Listed records
● ● ● ●

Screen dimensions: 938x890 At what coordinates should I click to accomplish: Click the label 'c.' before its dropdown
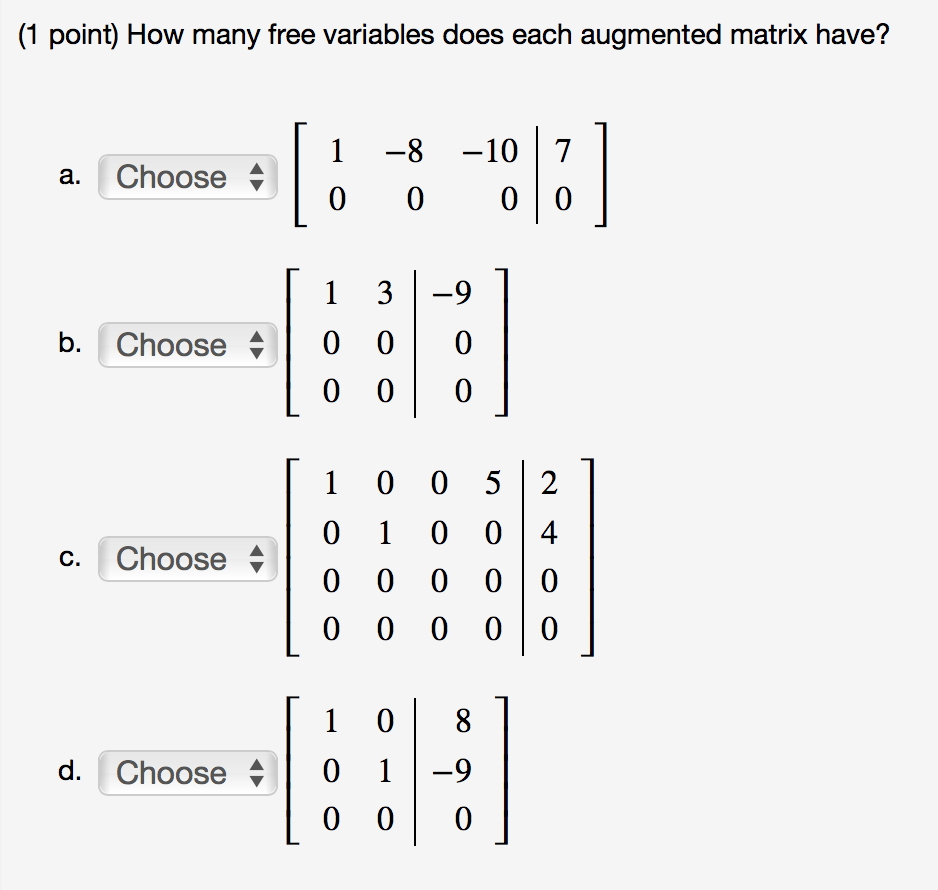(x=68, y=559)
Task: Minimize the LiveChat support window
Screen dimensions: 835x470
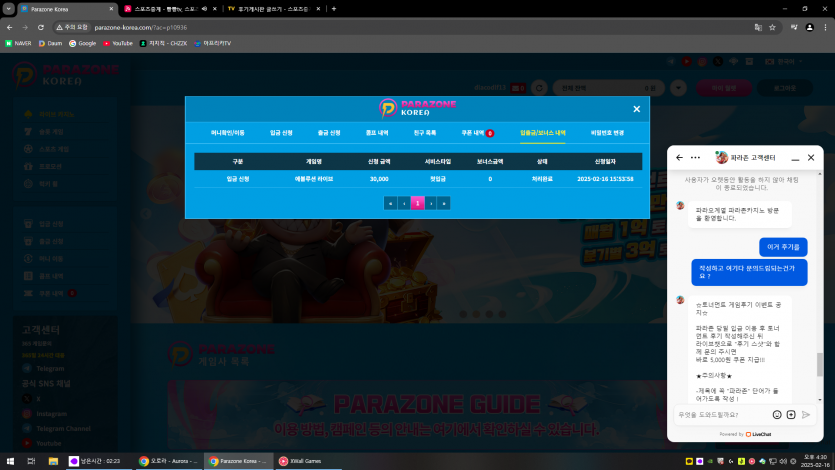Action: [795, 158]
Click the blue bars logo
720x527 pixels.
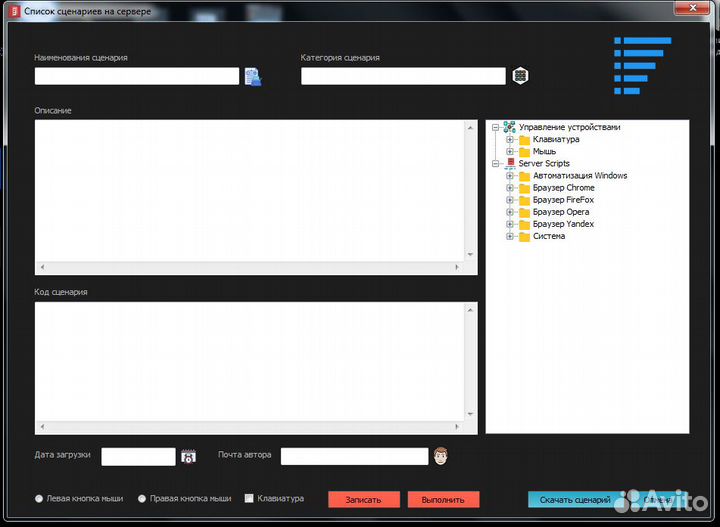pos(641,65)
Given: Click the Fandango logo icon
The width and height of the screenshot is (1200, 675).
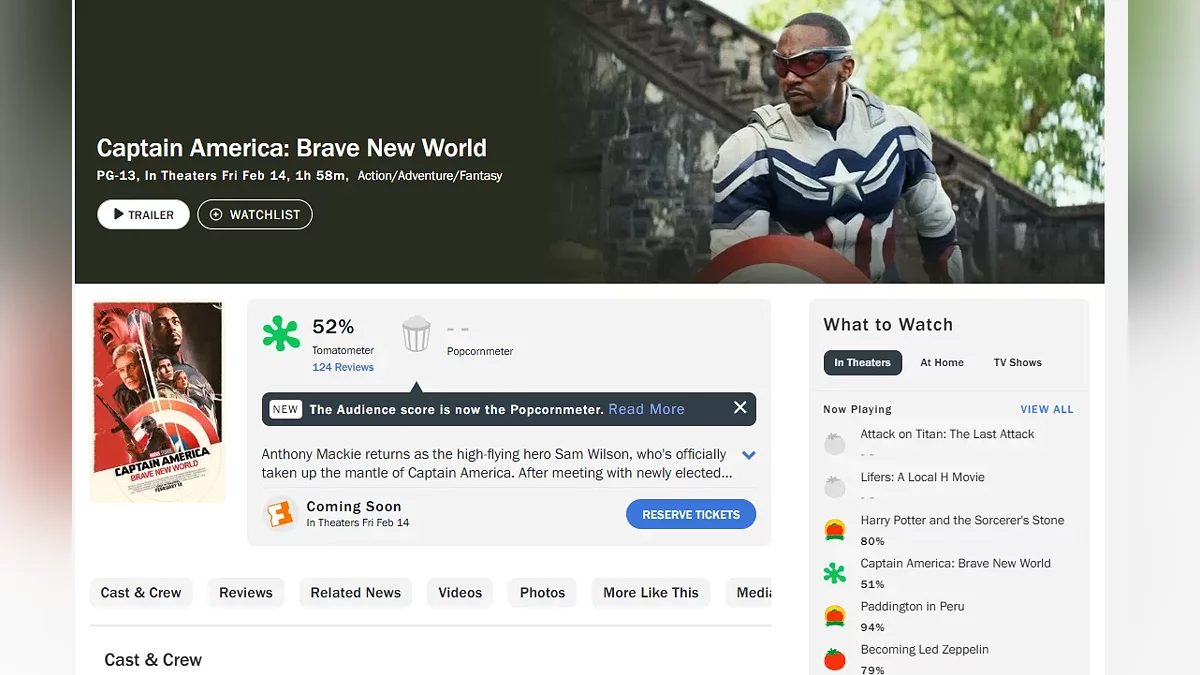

● ● ● ●

The task
Repeat exactly the lines from the one containing "720x527 pixels." through the last line of the records above, both included, and leave out the pictures.

Solution
720x527 pixels.
pos(641,65)
Given: Click the Fandango logo icon
The width and height of the screenshot is (1200, 675).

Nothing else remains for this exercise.